Regarding the ground plane, using the corners extracted by intersecting the walls and the ground, a corresponding planar shape is built. The result is generally quadrilateral or polygonal so that a simple meshing can be used. This quadrangle or polygon is positioned at the same height as the ground. For the texture, an average color close to the color of the floor can be chosen as simply as the mean or the median color over all original data of ground. A synthetic texture based on the captured picture of the ground may also be used for increased realism. The partial texture of the ground from the captured picture can be employed to generate the complete but partially synthetic texture using a method of image inpainting. For instance, the quadrangle or polygon is partially mapped with the texture and its fronto-parallel view is synthesized to be used as the input of image inpainting. Then the inpainted image is used as the synthetic texture. A method of texture synthesis can also be employed to generate a new texture image from only a small sample of the captured picture of the ground, i.e. by stitching together small patches of this sample until obtaining the as large as desired texture. Alternatively, the synthetic texture can also come from an available floor texture database: for each texture map available in the database, a similarity measure is computed between sample patches of the original ground texture and sample patches of the texture from the database. Such a similarity measure can be based on a combination of color similarity (sum of square difference for example) and texture similarity (based on Gabor filters for example). The texture from the database with the highest similarity to the original ground texture is retained and cropped to match the desired size. This textured quadrangle or polygon is then used to replace the original reconstructed ground. With this definition of the ground plane, the holes possibly corresponding to non-observed regions and so remaining in the ground after the reconstruction process are no more existing and the ground is completely defined.

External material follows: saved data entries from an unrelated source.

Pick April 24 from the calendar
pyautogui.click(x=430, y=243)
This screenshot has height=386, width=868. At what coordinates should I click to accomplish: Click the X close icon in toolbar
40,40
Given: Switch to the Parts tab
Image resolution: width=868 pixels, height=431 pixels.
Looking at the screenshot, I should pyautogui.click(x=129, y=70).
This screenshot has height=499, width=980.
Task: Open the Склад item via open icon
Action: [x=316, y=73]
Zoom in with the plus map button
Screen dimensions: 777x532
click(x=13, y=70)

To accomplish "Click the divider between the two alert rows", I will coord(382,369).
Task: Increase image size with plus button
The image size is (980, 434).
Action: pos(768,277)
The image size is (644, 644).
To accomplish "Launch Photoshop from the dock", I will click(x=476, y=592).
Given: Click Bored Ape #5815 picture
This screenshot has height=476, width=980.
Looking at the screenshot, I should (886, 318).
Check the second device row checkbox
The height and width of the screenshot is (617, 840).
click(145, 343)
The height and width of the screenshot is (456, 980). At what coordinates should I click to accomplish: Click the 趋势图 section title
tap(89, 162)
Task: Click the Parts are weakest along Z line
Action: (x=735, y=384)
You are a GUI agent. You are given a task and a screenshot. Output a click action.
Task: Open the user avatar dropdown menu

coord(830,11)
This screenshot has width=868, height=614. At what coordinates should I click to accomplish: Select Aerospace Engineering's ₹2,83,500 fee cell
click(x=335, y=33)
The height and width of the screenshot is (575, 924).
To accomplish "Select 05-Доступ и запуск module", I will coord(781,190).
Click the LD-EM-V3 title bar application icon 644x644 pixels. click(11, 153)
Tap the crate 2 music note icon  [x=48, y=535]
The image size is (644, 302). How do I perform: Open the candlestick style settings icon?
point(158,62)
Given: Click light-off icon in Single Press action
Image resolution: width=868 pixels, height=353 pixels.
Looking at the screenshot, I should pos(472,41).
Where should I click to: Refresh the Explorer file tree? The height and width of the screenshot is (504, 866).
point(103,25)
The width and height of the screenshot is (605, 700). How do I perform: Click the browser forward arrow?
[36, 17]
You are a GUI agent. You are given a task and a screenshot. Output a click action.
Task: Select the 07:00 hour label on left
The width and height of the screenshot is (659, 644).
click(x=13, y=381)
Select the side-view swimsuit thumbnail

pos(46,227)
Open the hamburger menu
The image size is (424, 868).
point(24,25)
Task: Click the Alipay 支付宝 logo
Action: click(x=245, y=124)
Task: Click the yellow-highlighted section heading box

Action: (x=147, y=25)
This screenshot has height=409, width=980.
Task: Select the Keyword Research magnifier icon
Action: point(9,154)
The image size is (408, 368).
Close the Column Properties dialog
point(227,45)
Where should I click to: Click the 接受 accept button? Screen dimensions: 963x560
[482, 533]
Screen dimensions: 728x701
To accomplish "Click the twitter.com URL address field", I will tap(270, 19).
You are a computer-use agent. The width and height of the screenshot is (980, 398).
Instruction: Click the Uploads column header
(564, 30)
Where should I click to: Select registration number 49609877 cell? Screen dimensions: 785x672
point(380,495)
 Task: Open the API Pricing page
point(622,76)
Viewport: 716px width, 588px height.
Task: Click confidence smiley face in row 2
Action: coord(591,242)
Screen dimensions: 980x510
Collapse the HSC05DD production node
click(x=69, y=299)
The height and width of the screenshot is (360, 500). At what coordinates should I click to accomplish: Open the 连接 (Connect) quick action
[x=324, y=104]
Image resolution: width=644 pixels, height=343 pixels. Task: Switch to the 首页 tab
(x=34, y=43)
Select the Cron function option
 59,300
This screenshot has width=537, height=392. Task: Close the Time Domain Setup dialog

FIG. 8A illustrates an example of orthographic projection used for the rendering step 430 of the map generation process according to an embodiment. In a rendering framework, an orthographic camera (thus providing parallel projection) is placed vertically at a given altitude over the 3D textured meshes previously cleaned, the camera facing towards the ground floor. The scale factor is adjusted to get a top view showing the whole scene. This can be done thanks to the estimation of the corners. Indeed, since the reconstructed mesh comprises an object of known size (for example the frame mentioned above), it is possible to compute the real dimensions of the scene, and at least the distance between the corners of the scene. According to the desired dimensions of the map, the scale factor is then determined. In the example illustrated in the figure, the outer square 810 corresponds to the target image with a determined resolution, for example 512 by 512 pixels. The inner rectangle 801 is the top view of the scene as rendered by the camera. In this example embodiment, the scene origin (for example the frame mentioned above) and the center of the camera are aligned. The scale factor is then determined according to the largest distance from the center and in this example is equal to 1/c.

The 3D textured mesh of the scene and the 3D textured mesh of the ground are rendered separately but using the exact same camera setup and thus generate two pictures: one for the scene and one for the ground. The result of the rendering is illustrated in FIGS. 10A to 10D: FIG. 10A shows a screenshot of the rendering of the 3D textured mesh of the scene, FIG. 10 B shows a screenshot of the rendering of the 3D textured mesh of the ground while FIGS. 10C and 10D are simplified drawing equivalents representing the screenshots.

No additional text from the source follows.